• [WORK TO BE COMPLETED]:
If a line below contains "screenshot", count it. Report the final total and nothing more.

• [Data entries]:

══════════

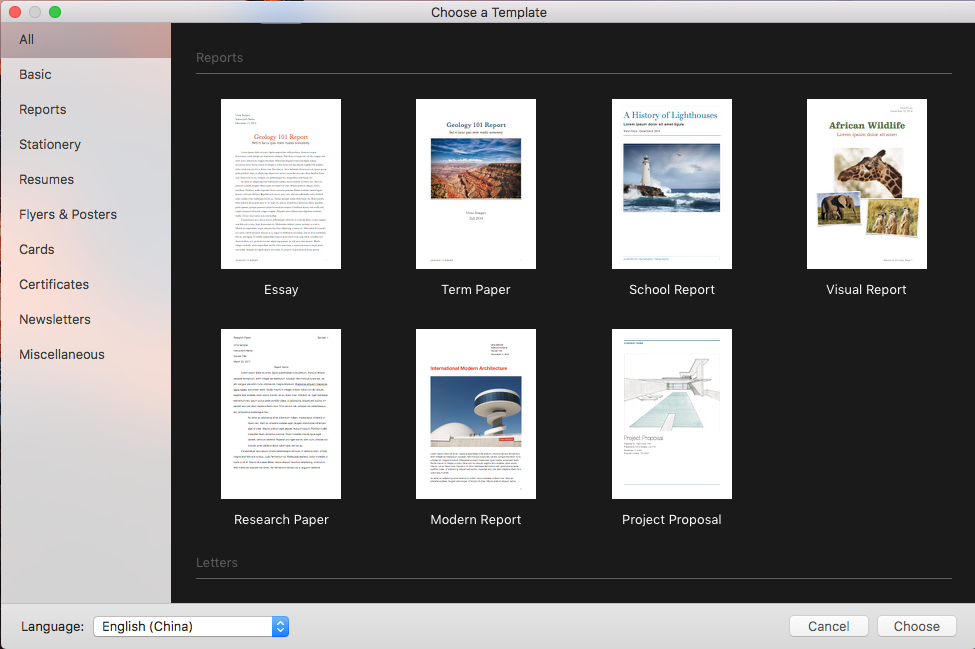Viewport: 975px width, 649px height.
Task: Open the Reports category in sidebar
Action: click(43, 110)
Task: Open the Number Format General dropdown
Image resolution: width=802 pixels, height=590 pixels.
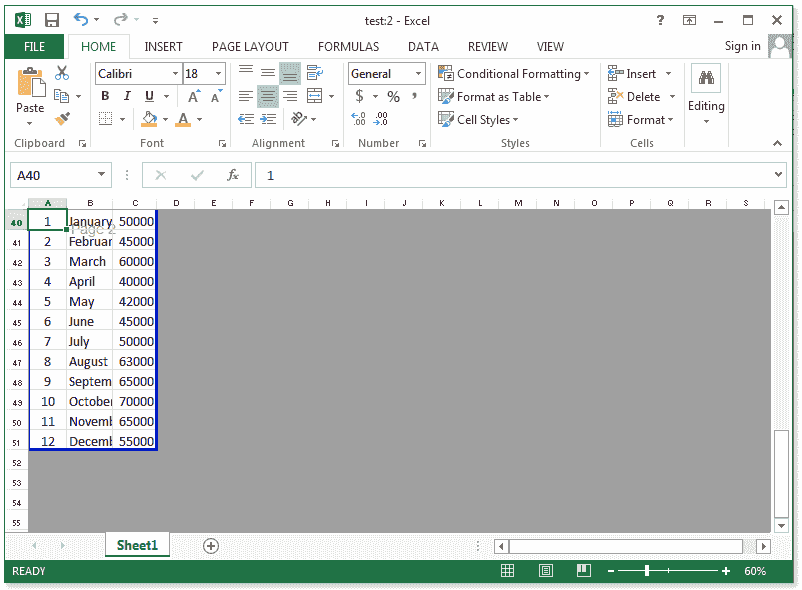Action: (x=420, y=73)
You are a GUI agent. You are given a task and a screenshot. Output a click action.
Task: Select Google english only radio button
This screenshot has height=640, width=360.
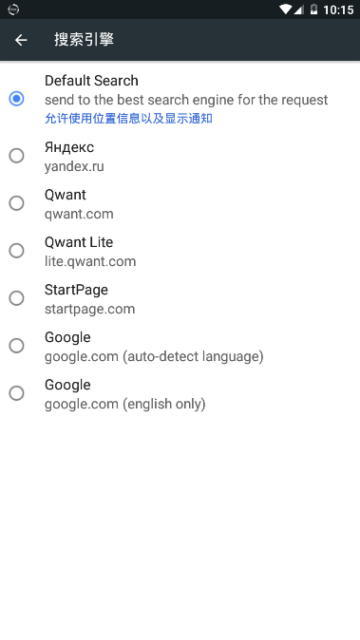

══════════

• [RESPONSE AREA]:
2